- _Task_: Among the entries below, tally the lines that include "column", and give the number alone.

- _Records excerpted from a collection_:
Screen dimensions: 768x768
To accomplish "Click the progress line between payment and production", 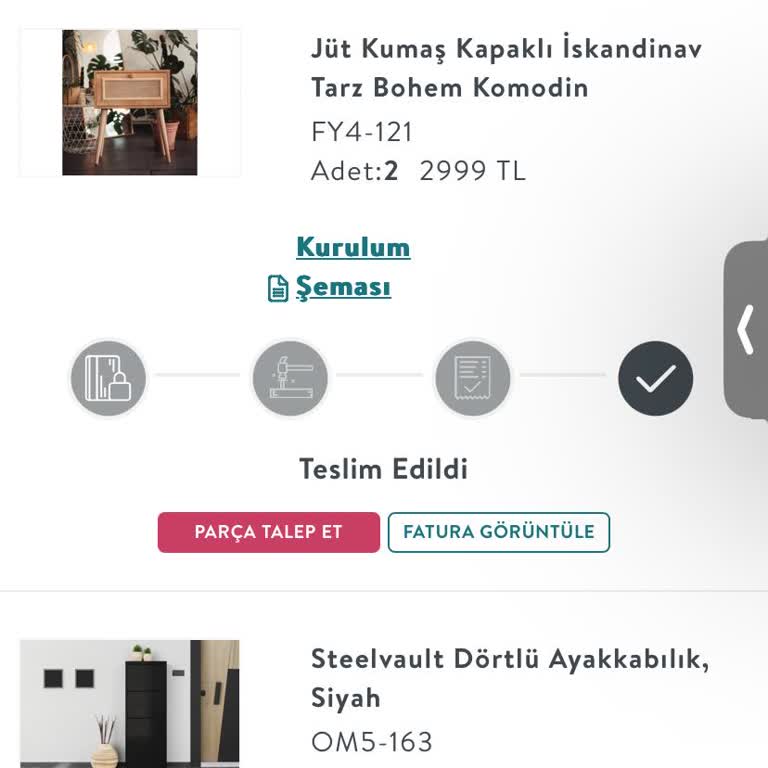I will (x=198, y=376).
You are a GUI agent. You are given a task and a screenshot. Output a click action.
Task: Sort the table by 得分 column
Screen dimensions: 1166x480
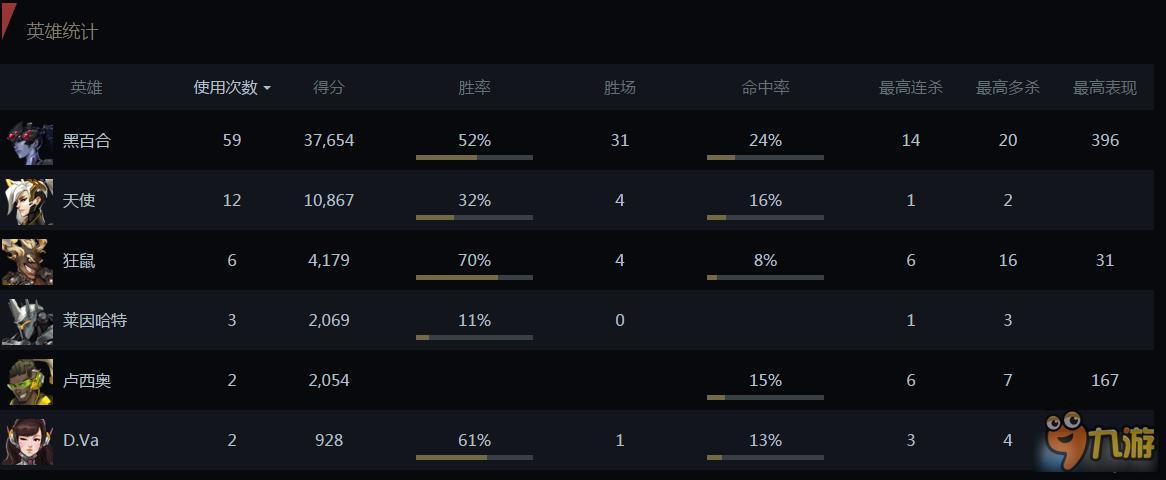pos(329,88)
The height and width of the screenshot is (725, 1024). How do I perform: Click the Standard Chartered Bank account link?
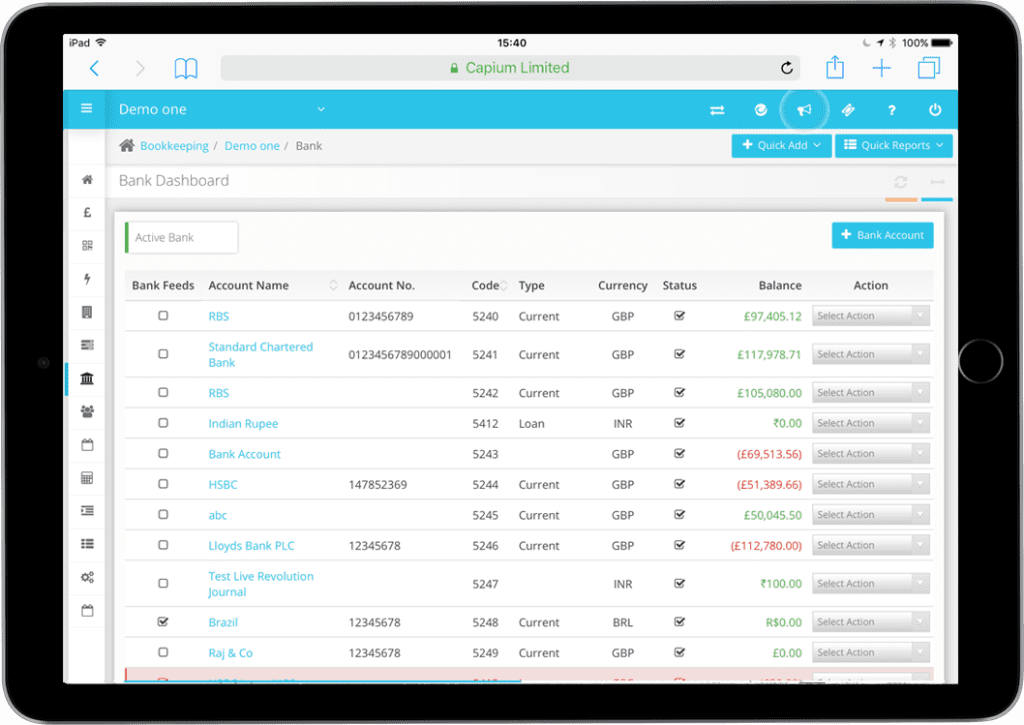tap(260, 354)
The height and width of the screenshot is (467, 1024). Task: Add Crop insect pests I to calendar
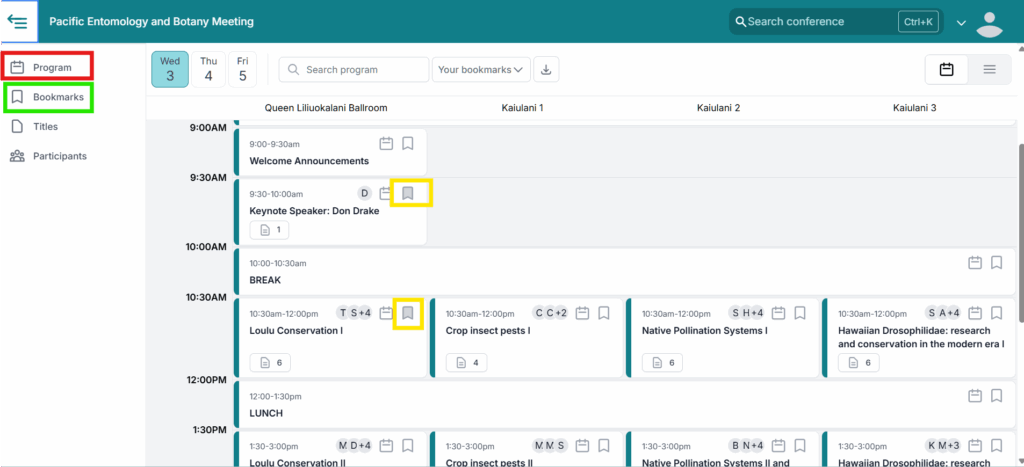[x=582, y=313]
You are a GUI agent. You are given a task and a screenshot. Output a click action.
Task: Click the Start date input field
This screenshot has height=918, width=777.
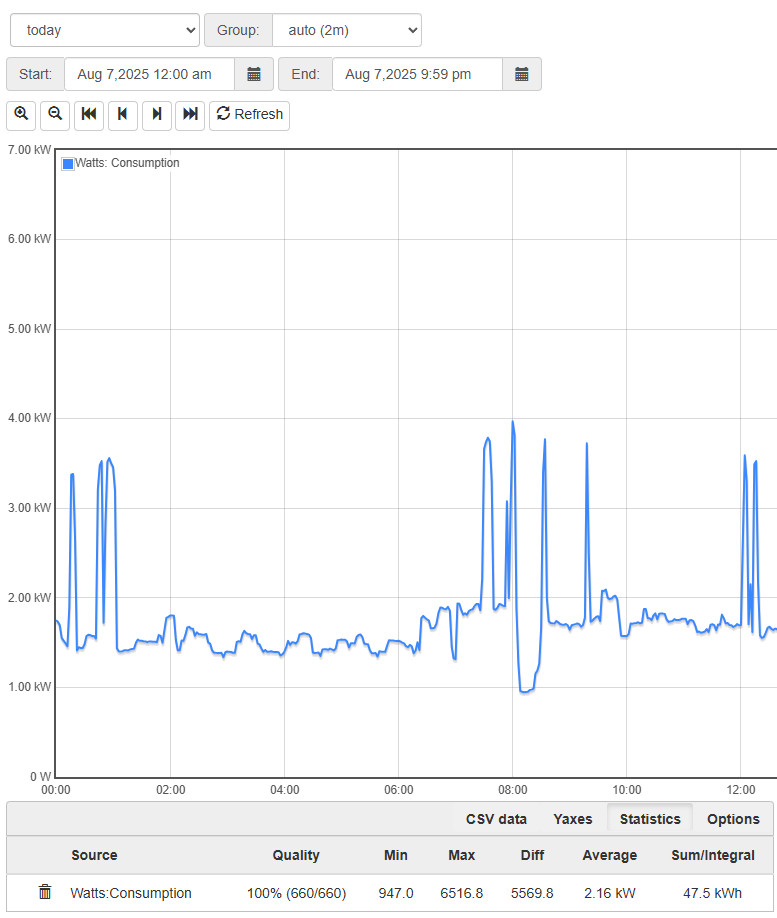149,74
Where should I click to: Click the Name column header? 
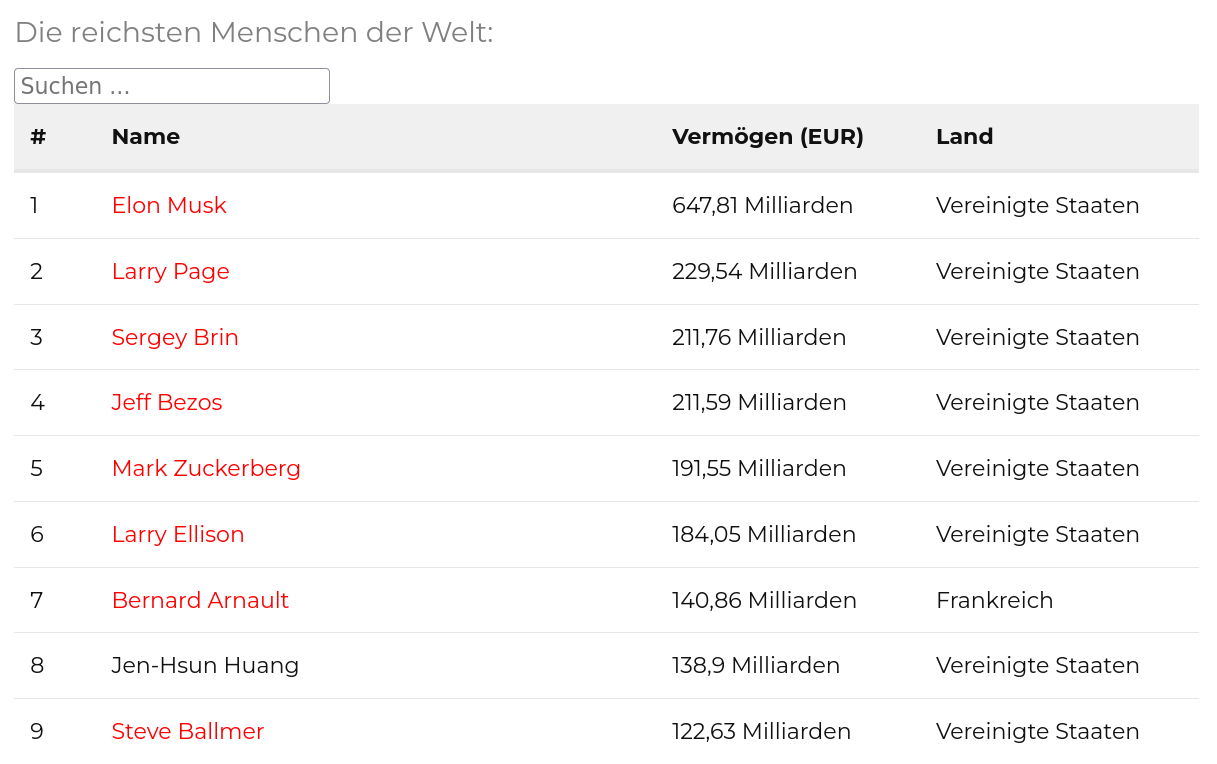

- _Written solution_: 2